How do you decide between using DataFrames and RDDs in PySpark?

This is a critical architectural decision. In modern PySpark (Spark 2.0 and later), the default and strongly recommended choice for almost all use cases is the DataFrame API. The primary reason is performance. DataFrames are built on the Catalyst optimizer and Tungsten execution engine. Because they have a schema, Spark can understand your data’s structure and perform massive optimizations, such as predicate pushdown, projection pruning, and code generation. This makes DataFrame operations orders of magnitude faster than RDD operations for structured data. DataFrames also provide a much richer, higher-level API with a wide range of SQL-like functions, making complex transformations easier to write and read.

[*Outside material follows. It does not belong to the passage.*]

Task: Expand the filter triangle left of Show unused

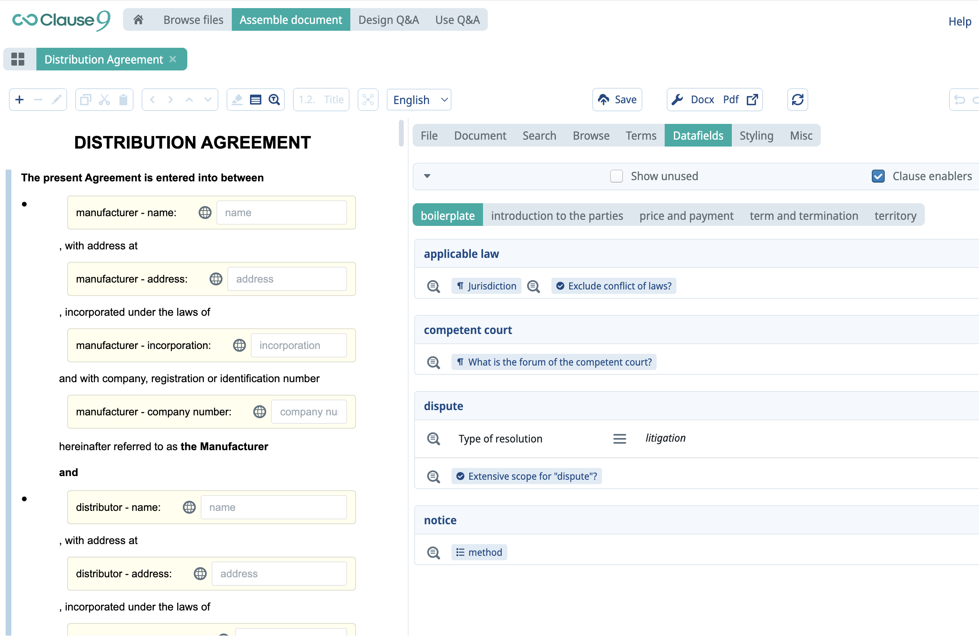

You should only “drop down” to the RDD API in a few specific situations. The most common reason is when you are working with completely unstructured data, such as lines of free-form text or complex binary data, where a rigid schema does not apply. The RDD API gives you fine-grained, low-level control to map and filter these individual objects using pure Python functions. Another reason might be if you need to perform a very specific, low-level partitioning or data placement task that is not exposed through the DataFrame API. However, these cases are rare. The general rule is: always start with DataFrames. Only use RDDs when you have a specific, well-justified reason that the DataFrame API cannot handle, and be aware that you are likely sacrificing performance.

Conclusion

Incremental data processing, or processing only the new or changed data since the last run, is essential for efficient data pipelines that operate on continuously growing datasets. The most modern and robust way to implement this in PySpark is by using Spark Structured Streaming. Despite its name, Structured Streaming can be run in “trigger-once” mode, which makes it perfect for incremental batch jobs. You define your source (e.g., a directory of Parquet files) and your transformations. Spark will automatically manage “checkpoints” to keep track of which files it has already processed. When you run the job, it will only read the new files that have arrived since the last run, apply the transformations, and update the output. This is a very powerful and resilient pattern.

To make this pattern even more robust, it is often combined with transactional data formats. A common format provides features like “time travel” (reading the state of a table at a previous point in time) and “upserts” (atomically merging new data). When you use Structured Streaming to write to one of these formats, you can efficiently handle incremental updates, inserts, and deletes. For example, you can process a change-data-capture (CDC) log from a database and use the merge command to apply those changes to your large target table. This combination of Structured Streaming and a transactional format provides an end-to-end, fault-tolerant, and highly-efficient solution for incremental data processing.